10 Mayıs 2020 Pazar

Doğu Akdeniz’de Değişen Enerji Jeopolitiği ve Türkiye BÖLÜM 2

Doğu Akdeniz’de Değişen Enerji Jeopolitiği ve Türkiye BÖLÜM 2




Bugün Doğu Akdeniz’de yetki alanlarının ve enerji kaynaklarının kullanımına ilişkin ihtilaflara sebep olan ilk adım GKRY’nin Avrupa Birliği’nin desteğini alması ve Türkiye ile Kuzey Kıbrıs Türk Cumhuriyeti’nin bölgedeki haklarını görmezden gelerek 21 Mart 2003 tarihinden itibaren geçerli olmak üzere tek taraflı münhasır ekonomik bölge ilan etmesi olmuştur. Yunanistan’ın içinde bulunduğu ekonomik dar boğazdan müttefik ülke olarak yakinen etkilenen GKRY, bölgedeki enerji kaynakları üzerinde yürüttüğü iş birlikleri ve çalışmalarla ekonomik kazanım elde etmenin yollarını aramaktadır. Bu amaç doğrultusunda, Kıbrıs Rum kesimi ilan ettiği sözde münhasır ekonomik bölgeyi tek taraflı olarak 13 parsele bölerek İtalyan, Fransız ve Amerikan enerji devleri Eni, Total ve Exxon Mobil / Noble’e keşif ve sondaj ruhsatı vermiştir.20 Adanın tek temsilcisi olarak kendisini konumlandıran GKRY 17 Şubat 2003 tarihinde Mısır, 17 Ocak 2007 tarihinde Lübnan  21 ve 17 Aralık 2010 tarihinde İsrail ile MEB sınırlandırma antlaşmaları imzalamıştır.22 Yine buna paralel olarak, GKRY Yunanistan ile birlikte hem bölgedeki, hem de uluslararası alandaki aktörlerle eş güdümlü olarak enerji temelli bölgesel iş birlikleri oluşturmaya çalışmaktadır. 

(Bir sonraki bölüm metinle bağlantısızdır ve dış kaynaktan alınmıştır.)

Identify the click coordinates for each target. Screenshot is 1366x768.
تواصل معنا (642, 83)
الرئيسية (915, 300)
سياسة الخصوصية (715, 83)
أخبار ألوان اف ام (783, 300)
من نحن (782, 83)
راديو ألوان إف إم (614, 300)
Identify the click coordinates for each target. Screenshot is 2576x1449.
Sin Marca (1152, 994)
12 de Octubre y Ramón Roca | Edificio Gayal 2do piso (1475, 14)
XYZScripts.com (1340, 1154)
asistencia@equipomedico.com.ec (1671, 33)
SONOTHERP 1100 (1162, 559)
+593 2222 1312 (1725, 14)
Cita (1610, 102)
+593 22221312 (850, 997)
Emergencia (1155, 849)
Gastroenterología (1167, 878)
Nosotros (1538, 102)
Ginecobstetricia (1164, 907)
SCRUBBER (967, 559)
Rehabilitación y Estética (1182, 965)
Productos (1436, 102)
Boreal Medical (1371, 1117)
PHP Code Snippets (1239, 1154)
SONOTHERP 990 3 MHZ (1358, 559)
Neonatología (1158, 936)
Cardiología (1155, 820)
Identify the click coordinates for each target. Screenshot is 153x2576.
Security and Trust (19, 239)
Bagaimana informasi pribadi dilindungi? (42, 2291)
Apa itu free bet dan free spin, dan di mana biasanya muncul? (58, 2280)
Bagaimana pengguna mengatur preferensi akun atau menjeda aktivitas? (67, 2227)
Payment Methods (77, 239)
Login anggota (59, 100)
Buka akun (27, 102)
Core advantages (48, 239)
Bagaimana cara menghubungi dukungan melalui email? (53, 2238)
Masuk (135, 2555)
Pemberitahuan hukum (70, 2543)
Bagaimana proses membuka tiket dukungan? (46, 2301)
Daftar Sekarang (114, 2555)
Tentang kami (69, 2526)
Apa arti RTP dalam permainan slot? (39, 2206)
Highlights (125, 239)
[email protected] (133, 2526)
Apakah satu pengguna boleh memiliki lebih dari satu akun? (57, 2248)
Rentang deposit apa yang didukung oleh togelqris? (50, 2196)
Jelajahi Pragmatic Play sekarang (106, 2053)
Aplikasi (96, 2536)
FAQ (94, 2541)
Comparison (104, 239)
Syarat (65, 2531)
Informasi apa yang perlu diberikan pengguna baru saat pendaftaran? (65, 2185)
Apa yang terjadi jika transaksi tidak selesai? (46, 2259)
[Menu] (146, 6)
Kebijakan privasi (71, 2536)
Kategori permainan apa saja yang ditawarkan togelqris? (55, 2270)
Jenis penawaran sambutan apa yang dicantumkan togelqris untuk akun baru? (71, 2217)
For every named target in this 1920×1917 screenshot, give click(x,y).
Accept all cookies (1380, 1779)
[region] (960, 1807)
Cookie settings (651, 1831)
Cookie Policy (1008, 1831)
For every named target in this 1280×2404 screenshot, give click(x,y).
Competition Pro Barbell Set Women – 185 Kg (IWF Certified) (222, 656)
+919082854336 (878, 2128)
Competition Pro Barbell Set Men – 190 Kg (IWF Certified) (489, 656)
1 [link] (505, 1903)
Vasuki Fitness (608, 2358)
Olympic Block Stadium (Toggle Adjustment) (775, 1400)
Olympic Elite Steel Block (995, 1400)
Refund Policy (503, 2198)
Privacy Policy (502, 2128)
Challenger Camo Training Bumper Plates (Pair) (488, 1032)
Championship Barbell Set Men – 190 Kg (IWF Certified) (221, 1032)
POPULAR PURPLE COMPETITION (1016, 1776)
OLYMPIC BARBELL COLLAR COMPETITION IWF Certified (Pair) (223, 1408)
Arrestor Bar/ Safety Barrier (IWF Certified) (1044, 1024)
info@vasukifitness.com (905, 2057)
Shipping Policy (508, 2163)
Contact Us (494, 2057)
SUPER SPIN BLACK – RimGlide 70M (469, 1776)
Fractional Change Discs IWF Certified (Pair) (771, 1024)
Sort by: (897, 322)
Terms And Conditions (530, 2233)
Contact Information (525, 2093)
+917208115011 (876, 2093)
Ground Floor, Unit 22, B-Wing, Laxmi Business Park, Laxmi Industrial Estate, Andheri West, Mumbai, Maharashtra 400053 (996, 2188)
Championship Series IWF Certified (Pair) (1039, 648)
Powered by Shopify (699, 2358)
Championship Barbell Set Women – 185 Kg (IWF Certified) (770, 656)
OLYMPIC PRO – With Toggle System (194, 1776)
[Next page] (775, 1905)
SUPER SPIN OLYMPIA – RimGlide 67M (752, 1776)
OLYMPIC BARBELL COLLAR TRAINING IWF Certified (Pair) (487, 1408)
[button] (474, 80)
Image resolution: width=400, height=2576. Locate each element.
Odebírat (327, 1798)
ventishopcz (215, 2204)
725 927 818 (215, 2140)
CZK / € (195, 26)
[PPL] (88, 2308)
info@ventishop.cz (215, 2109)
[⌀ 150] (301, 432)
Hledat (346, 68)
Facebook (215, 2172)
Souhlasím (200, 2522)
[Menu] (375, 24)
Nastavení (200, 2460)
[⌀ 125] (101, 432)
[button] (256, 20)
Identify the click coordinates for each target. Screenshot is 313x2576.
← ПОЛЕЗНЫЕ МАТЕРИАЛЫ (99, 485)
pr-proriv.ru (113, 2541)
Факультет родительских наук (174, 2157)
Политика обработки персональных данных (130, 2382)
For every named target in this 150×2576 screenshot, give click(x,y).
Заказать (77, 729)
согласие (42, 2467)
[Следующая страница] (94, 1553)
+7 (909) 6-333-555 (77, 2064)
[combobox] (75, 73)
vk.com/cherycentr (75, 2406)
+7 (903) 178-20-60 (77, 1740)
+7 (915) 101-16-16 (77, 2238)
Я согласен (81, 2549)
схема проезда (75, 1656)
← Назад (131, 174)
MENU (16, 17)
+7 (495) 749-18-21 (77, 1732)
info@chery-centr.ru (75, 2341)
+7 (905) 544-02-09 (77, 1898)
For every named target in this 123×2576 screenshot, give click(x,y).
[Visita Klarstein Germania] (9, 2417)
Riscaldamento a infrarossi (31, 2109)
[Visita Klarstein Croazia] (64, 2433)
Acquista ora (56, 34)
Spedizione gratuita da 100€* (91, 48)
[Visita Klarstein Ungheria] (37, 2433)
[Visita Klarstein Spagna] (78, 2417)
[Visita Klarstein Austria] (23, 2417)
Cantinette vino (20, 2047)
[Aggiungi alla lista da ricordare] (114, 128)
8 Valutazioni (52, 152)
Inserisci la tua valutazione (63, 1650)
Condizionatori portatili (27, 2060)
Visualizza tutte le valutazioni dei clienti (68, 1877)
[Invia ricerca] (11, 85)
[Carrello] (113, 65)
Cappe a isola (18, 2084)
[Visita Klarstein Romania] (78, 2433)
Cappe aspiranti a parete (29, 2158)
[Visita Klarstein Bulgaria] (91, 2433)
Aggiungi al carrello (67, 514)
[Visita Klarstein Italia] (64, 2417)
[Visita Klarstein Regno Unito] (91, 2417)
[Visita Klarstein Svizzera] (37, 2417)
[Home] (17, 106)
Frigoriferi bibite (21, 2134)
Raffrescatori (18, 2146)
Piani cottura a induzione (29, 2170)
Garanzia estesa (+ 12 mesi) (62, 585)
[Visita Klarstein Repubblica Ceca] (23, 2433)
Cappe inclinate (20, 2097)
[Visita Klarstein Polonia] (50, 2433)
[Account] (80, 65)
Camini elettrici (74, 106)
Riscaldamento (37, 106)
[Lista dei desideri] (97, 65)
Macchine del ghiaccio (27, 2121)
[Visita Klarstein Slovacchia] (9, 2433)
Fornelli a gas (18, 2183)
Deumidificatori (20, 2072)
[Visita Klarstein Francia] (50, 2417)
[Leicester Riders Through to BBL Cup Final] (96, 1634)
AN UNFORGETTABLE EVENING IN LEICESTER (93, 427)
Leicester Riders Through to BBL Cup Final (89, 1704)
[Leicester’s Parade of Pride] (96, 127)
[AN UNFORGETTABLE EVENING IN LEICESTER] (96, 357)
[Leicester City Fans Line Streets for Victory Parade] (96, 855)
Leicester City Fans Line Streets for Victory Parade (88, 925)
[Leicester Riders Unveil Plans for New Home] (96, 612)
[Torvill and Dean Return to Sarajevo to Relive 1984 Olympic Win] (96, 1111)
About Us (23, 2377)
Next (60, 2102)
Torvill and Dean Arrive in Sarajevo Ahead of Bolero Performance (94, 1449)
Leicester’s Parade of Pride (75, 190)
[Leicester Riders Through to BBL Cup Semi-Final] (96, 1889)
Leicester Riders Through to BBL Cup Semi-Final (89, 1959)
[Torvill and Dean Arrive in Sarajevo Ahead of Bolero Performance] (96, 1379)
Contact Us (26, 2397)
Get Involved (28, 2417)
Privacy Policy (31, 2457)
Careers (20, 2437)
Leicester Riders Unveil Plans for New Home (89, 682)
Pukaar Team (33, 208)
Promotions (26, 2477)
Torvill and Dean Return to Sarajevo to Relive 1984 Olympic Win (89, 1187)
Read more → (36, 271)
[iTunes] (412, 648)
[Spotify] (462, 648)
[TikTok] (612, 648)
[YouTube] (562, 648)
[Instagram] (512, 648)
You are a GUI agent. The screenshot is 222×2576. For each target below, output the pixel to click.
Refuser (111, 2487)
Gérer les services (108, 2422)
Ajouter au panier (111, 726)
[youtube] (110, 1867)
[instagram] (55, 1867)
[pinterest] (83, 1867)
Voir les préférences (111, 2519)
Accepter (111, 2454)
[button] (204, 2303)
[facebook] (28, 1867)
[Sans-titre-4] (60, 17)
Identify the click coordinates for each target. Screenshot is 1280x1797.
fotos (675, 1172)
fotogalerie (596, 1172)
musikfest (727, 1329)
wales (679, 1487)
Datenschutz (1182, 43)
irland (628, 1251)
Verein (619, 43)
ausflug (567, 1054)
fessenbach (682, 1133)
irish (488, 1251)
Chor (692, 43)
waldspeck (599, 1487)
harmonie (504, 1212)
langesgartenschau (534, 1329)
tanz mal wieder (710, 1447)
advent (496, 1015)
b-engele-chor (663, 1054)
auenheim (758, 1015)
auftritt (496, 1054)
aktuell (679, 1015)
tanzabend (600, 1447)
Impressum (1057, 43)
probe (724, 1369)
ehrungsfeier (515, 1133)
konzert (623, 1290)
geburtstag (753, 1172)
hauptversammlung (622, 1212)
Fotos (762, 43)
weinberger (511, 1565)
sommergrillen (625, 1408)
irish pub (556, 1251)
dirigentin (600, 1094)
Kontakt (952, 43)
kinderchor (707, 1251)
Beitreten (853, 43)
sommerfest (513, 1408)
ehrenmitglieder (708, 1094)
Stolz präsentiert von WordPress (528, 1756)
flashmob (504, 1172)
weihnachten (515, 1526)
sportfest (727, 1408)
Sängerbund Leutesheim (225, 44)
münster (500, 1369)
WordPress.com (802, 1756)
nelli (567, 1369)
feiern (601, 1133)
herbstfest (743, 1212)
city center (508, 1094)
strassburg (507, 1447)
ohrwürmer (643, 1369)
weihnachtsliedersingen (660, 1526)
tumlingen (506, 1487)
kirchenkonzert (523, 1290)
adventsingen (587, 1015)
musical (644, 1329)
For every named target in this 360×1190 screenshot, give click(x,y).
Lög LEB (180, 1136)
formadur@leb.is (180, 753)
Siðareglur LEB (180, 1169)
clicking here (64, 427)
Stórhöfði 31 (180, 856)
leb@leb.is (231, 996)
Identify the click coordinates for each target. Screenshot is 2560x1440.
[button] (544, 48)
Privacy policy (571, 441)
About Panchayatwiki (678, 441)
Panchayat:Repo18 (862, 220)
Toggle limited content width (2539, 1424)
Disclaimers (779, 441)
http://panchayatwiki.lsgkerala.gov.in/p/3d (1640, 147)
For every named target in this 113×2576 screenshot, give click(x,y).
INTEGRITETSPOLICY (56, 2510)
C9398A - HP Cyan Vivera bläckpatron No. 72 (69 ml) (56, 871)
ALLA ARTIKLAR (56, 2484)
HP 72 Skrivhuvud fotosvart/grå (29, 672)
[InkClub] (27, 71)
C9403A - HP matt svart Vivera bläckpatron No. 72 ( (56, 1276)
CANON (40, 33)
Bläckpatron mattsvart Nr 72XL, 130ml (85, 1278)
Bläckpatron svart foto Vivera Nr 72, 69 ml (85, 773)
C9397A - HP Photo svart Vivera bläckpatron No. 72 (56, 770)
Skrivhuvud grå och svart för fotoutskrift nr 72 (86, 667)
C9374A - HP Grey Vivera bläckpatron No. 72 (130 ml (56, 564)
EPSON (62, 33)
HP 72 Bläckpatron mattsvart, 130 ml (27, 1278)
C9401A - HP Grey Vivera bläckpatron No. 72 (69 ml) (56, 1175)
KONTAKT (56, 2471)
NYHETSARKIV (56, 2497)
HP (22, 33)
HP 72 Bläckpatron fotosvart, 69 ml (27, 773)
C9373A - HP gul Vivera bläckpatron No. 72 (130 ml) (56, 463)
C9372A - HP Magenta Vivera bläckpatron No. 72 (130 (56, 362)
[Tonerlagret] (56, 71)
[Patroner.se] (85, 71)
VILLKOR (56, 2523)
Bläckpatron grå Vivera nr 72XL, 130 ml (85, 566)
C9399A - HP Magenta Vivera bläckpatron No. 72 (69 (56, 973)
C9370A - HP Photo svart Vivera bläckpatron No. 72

Bu doğrultuda Yunanistan ve GKRY bölgede başta İsrail olmak üzere Mısır ve Ürdün’le ayrı ayrı üçlü iş birlikleri oluşturmuş ve bu bağlamda hem AB’nin, hem de ABD’nin desteğini almıştır. Ayrıca GKRY, Yunanistan, İsrail, İtalya Filistin ve Mısır, bölgede açık deniz alanlarındaki yeni enerji kaynaklarının keşfi ve mevcut kaynakların en uygun kullanımı hususunda koordinasyonu sağlamak adına Ocak 2019 tarihi itibariyle Doğu Akdeniz Gaz Forumu’nu kurmuş bulunmaktadır. 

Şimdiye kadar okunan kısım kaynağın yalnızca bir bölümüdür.